▶ **Exercise requirements**
Print the data below exactly as it appears.

[Saved data entries]
────────────────
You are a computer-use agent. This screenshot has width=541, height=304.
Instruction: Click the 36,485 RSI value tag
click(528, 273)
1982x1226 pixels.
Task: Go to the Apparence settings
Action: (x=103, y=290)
────────────────
▶ **Task answer**
You are a computer-use agent. This screenshot has width=541, height=304.
Instruction: Click the 36,485 RSI value tag
click(528, 273)
1982x1226 pixels.
Task: Go to the Apparence settings
Action: (x=103, y=290)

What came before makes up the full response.